Things NOT to do in an interview
You've got a pile of CVs on your desk, but how do you find the best candidate for the role? Find out what NOT to do at interview and find that perfect hire.
Don’t wait until you are in the interview to review the candidate’s CV
There can be nothing more frustrating for a candidate in an interview than to pick up on the fact you don’t really know who they are and why they are there.
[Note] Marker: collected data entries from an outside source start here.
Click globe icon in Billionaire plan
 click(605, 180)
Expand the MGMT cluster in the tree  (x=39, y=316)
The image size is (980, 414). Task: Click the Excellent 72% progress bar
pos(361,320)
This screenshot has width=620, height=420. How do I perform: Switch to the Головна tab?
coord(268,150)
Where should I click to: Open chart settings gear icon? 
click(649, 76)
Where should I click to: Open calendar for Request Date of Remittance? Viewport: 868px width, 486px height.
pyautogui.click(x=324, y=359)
Don’t forget to sell the job!
Yes, the candidate is there to impress you but it’s a two way process. You may feel that any candidate should be honoured to get an opportunity to work at your firm but the truth is you aren’t the only employer out there and some of the others are doing a very good job of explaining why a candidate should feel excited to work in their business. If you don’t sell it, there’s a good chance they won’t buy it.
Don’t be too scripted
Of course you have to ask questions and you need to assess the answers, but if you aren’t going to have a back and forth, if you are simply going to ask questions, write down their answers and move onto the next question, then why did you drag the candidate across the city when they could have answered these questions online or on a pre recorded video interview. Not only is this a waste of everyone’s time but you are losing out on the opportunity to get a better understanding of the candidates you are meeting and for them to get a better understanding of you.
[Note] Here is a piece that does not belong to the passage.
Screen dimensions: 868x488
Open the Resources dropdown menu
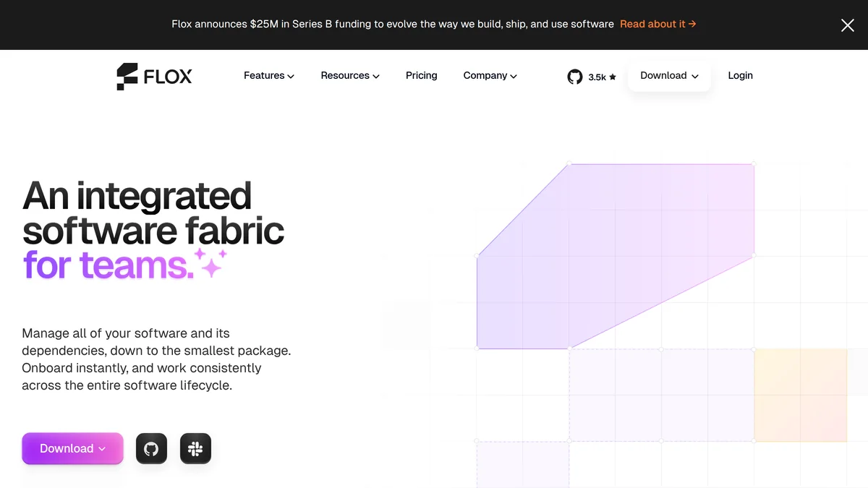pos(349,75)
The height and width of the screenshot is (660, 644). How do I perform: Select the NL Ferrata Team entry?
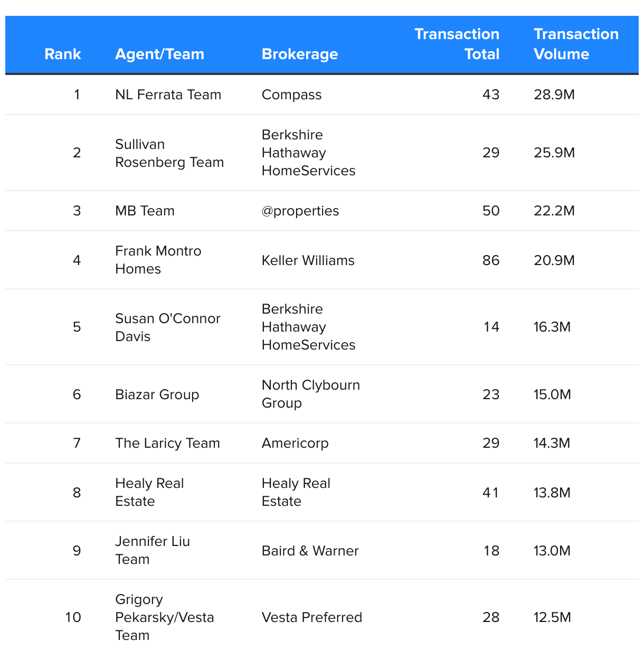pyautogui.click(x=168, y=95)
For candidates interviewing for similar roles at multiple firms, they will make any decision between two offers based heavily on their impression of the people they met at interview. It’s not uncommon for a candidate to choose a lower offer if they got a better feeling for who they would be working with and why they would enjoy working with them.
Don’t expect candidates to know everything about the role in advance
Whilst the candidate should have done their research in advance a job spec and some research will never give them the full picture. Remember again, as stated above, it is a two way process, you are assessing the candidate of course, but don't forget they are assessing you and the opportunity as well.
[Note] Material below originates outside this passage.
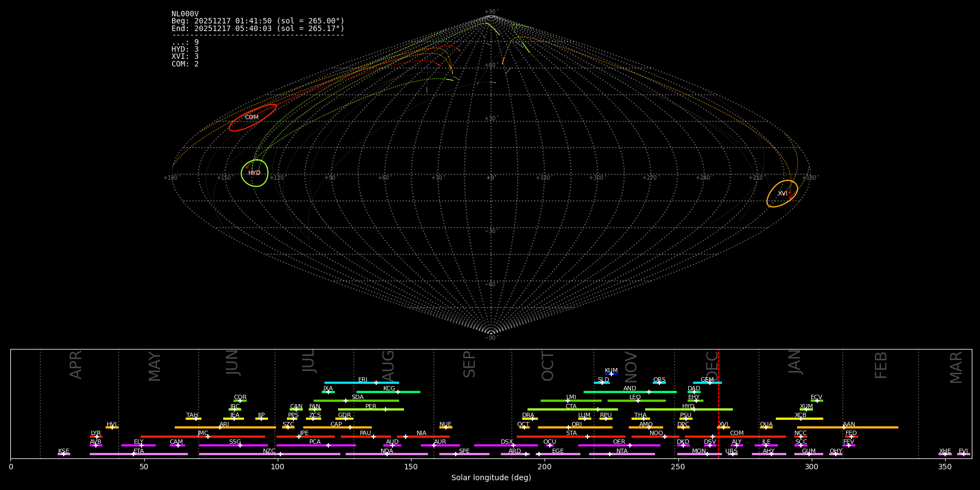
Task: Click the 200 tick on solar longitude axis
Action: pos(544,467)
Don’t expect a clear and final answer on salary at interview
Asking a candidate to accurately explain their exact salary expectations at the outset can cause more problems than it solves. Of course we want a ballpark idea of what someone is hoping for, to make sure we are all roughly on the same page, but to ask them to give a specific figure can easily leave a bad impression and creat fantastic potential for a disastrous and combative offer process.
The truth is candidates often don't know what salary they will actually accept until they have worked through how interested in a role they are. In the majority of cases, candidates are not going to have a clear picture of how interested they are in a role until they have come out of the interview, sat down, had a cup of tea and a biscuit and talked it over with friends and family. After all, taking a new job is a life changing decision.